This was a dispute about loan brokerage secured by caveats. The issue before the court was whether the broker was entitled to brokerage of $12,485 or alternatively whether the borrower was entitled to the return of $3,300 which was paid in advance pursuant to the brokerage agreement. Associate Justice Bryson held:
…unless there was some performance and some loan approval was obtained which fitted in with either what was proposed in the Proposal … there could be no entitlement to payment of a fee.
The ordinary approach to entitlement to payment under a commission arrangement such as this is that payment for work done is earned when the commission is fully carried out and completed and, if less is done, no payment is earned unless there are express terms in the retainer agreement overriding this.

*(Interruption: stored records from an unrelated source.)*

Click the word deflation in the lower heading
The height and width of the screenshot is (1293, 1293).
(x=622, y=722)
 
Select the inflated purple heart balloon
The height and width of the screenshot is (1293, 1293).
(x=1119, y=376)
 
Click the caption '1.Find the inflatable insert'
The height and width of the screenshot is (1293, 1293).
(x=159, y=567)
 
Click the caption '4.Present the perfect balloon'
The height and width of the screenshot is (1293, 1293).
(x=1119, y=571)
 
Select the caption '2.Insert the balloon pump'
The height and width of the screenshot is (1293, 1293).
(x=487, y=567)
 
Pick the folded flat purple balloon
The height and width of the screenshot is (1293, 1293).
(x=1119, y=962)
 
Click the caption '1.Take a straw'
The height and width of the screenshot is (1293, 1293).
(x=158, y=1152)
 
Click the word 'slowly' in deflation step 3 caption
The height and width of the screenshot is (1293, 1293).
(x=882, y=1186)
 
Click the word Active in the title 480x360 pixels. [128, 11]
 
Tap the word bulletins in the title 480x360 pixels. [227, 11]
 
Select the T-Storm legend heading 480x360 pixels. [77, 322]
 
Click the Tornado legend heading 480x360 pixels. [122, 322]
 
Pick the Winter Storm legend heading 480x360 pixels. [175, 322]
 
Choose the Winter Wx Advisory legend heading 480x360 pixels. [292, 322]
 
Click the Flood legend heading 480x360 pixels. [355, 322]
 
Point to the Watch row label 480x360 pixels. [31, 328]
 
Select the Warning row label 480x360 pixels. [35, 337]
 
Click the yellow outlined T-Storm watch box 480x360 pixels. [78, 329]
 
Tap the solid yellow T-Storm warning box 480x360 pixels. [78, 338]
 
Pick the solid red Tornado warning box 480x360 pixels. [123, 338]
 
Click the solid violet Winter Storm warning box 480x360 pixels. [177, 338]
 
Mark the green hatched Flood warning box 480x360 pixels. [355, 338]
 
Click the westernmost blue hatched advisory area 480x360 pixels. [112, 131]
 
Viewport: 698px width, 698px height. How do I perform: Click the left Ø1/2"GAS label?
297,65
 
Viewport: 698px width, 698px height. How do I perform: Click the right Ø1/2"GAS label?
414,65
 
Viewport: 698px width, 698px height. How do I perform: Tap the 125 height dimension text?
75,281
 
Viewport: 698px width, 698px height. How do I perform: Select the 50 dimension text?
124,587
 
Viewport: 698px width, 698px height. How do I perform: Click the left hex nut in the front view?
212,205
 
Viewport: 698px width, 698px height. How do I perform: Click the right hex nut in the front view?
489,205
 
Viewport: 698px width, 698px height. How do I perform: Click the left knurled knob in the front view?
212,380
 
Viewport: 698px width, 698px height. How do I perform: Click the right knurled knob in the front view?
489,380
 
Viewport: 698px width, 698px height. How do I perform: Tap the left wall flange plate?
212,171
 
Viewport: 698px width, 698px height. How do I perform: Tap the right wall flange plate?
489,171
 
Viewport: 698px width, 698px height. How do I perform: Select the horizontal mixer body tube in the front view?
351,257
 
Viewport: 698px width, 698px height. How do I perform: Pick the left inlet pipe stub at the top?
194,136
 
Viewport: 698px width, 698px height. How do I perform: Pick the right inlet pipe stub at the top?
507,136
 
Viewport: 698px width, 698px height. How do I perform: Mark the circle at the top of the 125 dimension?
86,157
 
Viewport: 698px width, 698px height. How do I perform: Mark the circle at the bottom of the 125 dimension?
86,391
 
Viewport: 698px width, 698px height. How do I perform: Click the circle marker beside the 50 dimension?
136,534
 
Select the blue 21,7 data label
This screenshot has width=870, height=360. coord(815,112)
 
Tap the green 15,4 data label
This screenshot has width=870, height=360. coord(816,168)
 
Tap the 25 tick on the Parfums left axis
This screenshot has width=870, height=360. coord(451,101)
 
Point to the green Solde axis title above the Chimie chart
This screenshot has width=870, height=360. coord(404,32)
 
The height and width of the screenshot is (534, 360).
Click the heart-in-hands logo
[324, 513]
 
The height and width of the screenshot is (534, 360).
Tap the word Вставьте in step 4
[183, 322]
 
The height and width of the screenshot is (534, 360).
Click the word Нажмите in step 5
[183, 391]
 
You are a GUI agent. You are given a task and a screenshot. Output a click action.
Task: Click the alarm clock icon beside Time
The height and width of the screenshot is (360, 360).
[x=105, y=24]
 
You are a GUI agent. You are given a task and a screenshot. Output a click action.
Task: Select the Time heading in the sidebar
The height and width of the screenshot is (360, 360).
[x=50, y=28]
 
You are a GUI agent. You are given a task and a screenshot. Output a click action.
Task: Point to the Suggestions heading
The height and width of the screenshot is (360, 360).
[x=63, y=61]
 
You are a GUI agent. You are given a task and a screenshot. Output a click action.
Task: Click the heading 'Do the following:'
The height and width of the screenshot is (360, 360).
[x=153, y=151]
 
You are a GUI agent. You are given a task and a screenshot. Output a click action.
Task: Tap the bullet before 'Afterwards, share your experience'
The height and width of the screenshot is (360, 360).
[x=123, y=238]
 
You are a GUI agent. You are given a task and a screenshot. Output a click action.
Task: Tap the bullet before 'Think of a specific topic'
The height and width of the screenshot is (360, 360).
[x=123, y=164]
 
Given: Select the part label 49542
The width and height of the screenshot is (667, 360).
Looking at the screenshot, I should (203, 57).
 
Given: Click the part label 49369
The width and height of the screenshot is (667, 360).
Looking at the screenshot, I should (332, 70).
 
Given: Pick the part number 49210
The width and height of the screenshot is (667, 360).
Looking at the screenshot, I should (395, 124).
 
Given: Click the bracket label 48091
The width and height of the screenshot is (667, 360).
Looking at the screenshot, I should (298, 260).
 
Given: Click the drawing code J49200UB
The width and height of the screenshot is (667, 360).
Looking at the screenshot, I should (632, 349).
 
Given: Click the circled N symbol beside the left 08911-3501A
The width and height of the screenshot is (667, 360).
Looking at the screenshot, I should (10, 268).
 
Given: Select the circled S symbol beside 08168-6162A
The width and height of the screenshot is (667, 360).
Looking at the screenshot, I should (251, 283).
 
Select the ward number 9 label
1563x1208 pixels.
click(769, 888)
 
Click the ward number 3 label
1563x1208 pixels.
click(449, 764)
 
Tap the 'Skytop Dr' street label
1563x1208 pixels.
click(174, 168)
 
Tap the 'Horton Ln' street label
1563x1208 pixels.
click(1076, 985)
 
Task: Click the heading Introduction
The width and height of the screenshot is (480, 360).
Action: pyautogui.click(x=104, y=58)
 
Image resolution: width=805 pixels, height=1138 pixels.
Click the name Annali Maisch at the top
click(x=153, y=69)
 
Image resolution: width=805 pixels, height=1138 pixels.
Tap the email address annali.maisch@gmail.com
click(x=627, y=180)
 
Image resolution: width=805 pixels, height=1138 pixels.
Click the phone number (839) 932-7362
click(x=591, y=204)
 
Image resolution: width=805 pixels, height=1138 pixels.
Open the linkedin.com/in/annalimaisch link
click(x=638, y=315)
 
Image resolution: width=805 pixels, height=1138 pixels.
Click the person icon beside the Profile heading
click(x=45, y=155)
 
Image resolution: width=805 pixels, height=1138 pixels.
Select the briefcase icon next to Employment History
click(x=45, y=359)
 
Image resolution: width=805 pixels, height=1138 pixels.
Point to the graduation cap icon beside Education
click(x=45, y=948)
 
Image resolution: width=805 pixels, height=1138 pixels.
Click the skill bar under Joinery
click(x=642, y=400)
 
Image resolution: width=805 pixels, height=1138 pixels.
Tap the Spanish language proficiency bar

The retainer agreement contained “Special Conditions”, none of which were fulfilled by the broker. The retainer also provided that commission was payable to the plaintiff upon “delivery of an approval in principle from one of our underwriters”. It was found that the loan structure offered to the defendants by a prospective mortgagee did not constitute an approval in principle as the loan structure differed significantly from what was applied for. It was therefore held that the plaintiff was not entitled to recover the fee of $12,485 and hence that the plaintiff did not have an entitlement to lodge caveats. The broker also had to return the $3300 because it was paid for a consideration which had wholly failed.